Además, invita a quienes quieran asistir a la parroquia para que, a través de convivencias, puedan pasar momentos de alegría en medio de los dramas que viven, tras haber dejado su tierra y su familia por un destino final que, muchas veces, no tienen claro cuál es.

El mismo Papa Francisco se interesó de aquella realidad y celebró allí la misa del Jueves Santo de 2016, con el tradicional lavado de pies. Saludó de mano a los huéspedes y le entregó, a cada uno, una felicitación de Pascua con una ayuda económica.

“Estaba muy feliz y al final dijo que tenemos tantas diferencias, pero estuvimos todos felices porque en el fondo buscamos la paz que otros no quieren”, contó.

“Desde entonces yo he visto que en este centro hay un ambiente diverso, se nota que dejó algo. Muchas personas se confesaron antes de esa misa, muchos trabajadores, es un ambiente muy interesante”, siguió.

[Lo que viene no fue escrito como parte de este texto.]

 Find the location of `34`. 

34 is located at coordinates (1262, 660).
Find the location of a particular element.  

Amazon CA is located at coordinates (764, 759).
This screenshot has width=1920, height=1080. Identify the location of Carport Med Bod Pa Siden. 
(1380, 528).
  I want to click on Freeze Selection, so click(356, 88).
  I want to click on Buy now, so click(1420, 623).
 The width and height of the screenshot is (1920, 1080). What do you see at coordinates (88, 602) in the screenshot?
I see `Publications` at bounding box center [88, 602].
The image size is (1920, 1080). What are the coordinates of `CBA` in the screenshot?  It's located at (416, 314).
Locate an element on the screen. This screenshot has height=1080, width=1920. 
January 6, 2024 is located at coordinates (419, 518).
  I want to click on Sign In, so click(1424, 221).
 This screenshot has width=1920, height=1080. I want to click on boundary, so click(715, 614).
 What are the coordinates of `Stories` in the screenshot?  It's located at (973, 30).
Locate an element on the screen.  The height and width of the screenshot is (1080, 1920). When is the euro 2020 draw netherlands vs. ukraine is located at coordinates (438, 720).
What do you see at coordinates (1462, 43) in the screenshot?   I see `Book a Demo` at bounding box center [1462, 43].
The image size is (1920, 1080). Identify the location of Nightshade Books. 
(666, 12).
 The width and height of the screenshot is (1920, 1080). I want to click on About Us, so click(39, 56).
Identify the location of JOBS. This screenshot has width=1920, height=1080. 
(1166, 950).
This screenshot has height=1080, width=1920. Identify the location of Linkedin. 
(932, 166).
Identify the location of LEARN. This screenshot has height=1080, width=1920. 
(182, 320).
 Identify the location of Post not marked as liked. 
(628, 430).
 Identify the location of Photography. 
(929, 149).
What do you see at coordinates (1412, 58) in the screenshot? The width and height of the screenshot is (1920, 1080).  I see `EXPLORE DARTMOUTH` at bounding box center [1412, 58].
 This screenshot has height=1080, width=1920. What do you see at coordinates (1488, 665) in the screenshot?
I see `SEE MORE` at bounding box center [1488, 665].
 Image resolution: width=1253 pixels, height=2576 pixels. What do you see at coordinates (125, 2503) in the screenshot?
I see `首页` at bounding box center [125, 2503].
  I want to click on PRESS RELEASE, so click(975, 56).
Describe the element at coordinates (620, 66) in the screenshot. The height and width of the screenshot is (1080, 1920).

El padre José Manuel no deja de recordar a su México, muestra con orgullo una imagen de la Virgen de Guadalupe que colocó en la sacristía de su parroquia; mientras en su oficina destaca un reloj de talavera poblana y unos chiles se observan al ingresar a su cocina.

Para él, existe una dramática similitud entre los refugiados africanos y los migrantes que intentan ingresar a Estados Unidos.

“Siempre he pensado que existe un enorme paralelismo entre la situación de la frontera norte en México. Muchas veces las personas van por la necesidad de un futuro, van detrás de un sueño americano que no existe y terminan mal, en esclavitud como sucede acá también, donde son explotados, no encuentran la vida mejor que buscaban, como la habían soñado”, estableció.

Reconoció que entre los italianos existe ignorancia y prejuicios alimentados por los medios de comunicación. Pero también destacó que algunos de ellos son “conscientes y sensibles”. “No todo es negativo, no todo es xenofobia. Cuando conocen a las personas, cambia todo”, consideró.

Si bien aceptó que diversas corrientes políticas están interesadas en rechazar a los migrantes como si fuesen una amenaza para Europa, otros los ven como una “oportunidad de oro” para la integración, para ver con realismo un futuro multirracial y multicultural.

Al mismo tiempo sostuvo que lo mejor sería que los migrantes pudieran ser ayudados en sus lugares de origen, prioritariamente.

“Tenemos que ver cómo los ayudamos, como en México y en tantas partes. No es sencillo, es más fácil sacarse de encima a estas personas diciendo: ‘este no es mi problema’ y se acabó, como han hecho muchos países europeos al cerrar las fronteras", indicó.

"Esa intolerancia se paga mal, como el famoso muro de (Donald) Trump, es una situación semejante a la que ocurre acá”, ponderó.